Алексей достал папиросы, мы закурили. Глубоко затянувшись, он продолжал:
— Так год прошел. Меня комсомольским секретарем полка избрали. И тут Лео стал открываться мне совсем с другой стороны. А одну встречу с ним я, кажется, никогда не забуду.
Алексей снова на минуту умолк, а я, глядя на него, с удивлением заметил: Алексей, тот самый узкоплечий, остроскулый мальчишка-курсант, повзрослел, научился желваки под кожей катать. Вон как они ходят…

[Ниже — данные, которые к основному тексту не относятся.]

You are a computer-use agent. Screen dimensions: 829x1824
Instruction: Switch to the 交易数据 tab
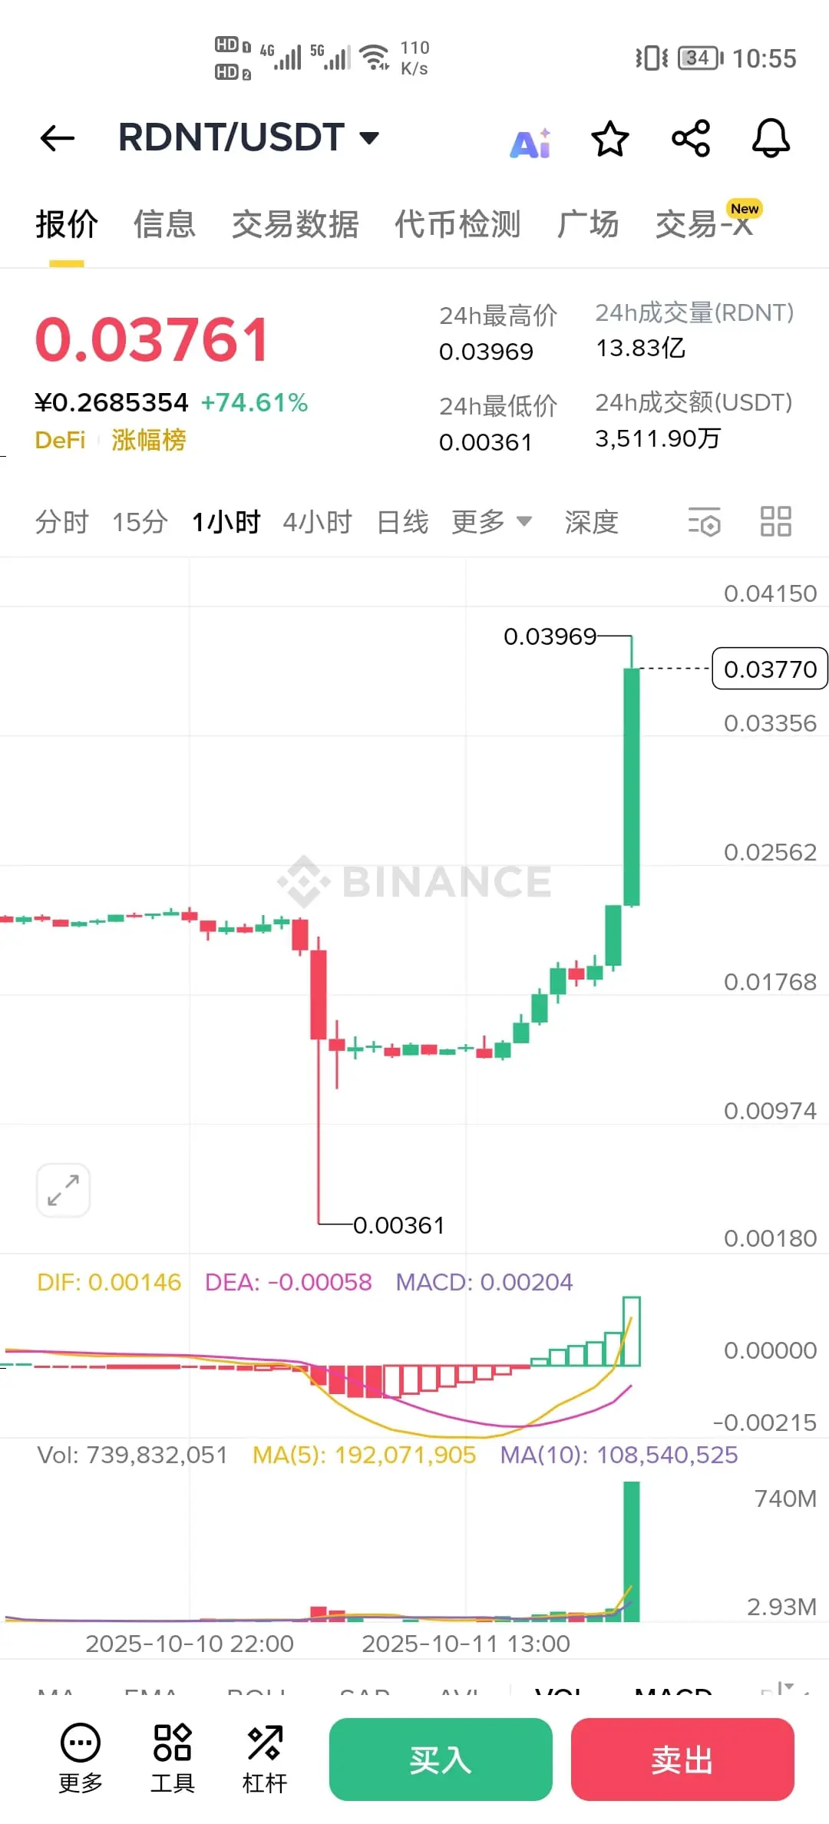pos(296,224)
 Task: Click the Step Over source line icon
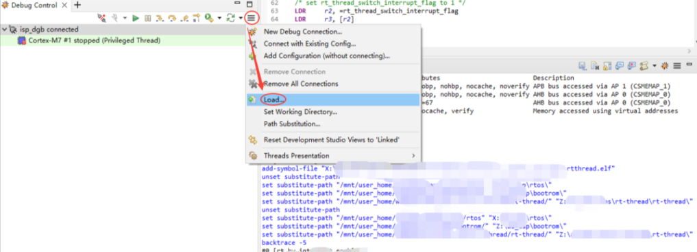172,19
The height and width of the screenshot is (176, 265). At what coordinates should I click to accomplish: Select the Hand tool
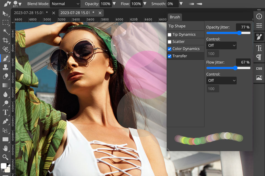click(6, 149)
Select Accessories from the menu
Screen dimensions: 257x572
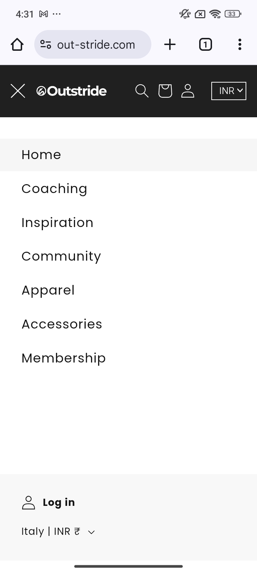[x=62, y=324]
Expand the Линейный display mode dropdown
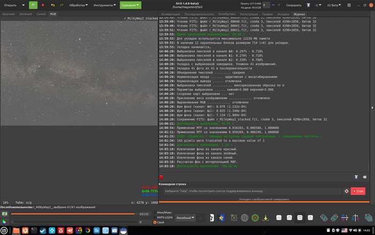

— Так вот. После инспекторской дело было. В поле, — продолжал Алексей, — осенью. А вернее сказать, в бабье лето. Ветерок, помню, белую паутинку носил над свежей еще стерней, солнце светило. Хотя было нам тогда, признаться, не до лирики. От усталости ноги подкашивались. Улучив свободную минуту я и присел на опушке небольшой березовой рощицы отдохнуть. Рощицу эту мы тогда целую неделю громко именовали рощей Безымянной. Учения шли. И тут появился со взводом Рокотов. Увидел меня, что-то сказал своему заместителю. Взвод проследовал дальше, а он подошел. Тоже сел. Вижу, не в себе он. Сидит, разглядывает носок сапога, молчит. «Что, витязь, — говорю, — не весел? Или не ладится что?» Он, мне показалось, как раз и ждал, чтобы я разговор начал. Потому что сразу же с горькой такой усмешечкой говорит: «Все вроде хорошо, мой мальчик. Одно плохо: фортуна мне досталась неулыбчивая». — «А в чем это, — спрашиваю, — тебе фортуна не улыбается?» Замялся он, потом, словно собравшись с духом, ответил: «А в том, например, с чем она к Ерошкину пожаловала». — «Не понимаю, — говорю, — о чем ты». — «Как, разве тебе неизвестно, что Ерошкин на повышение пошел?» Тут только смекнул я, в чем дело. Видишь ли, старшего лейтенанта Ерошкина, командира взвода в той же роте, действительно выдвинули тогда на повышение. И вот Рокотова взяла обида: почему не на него пал выбор?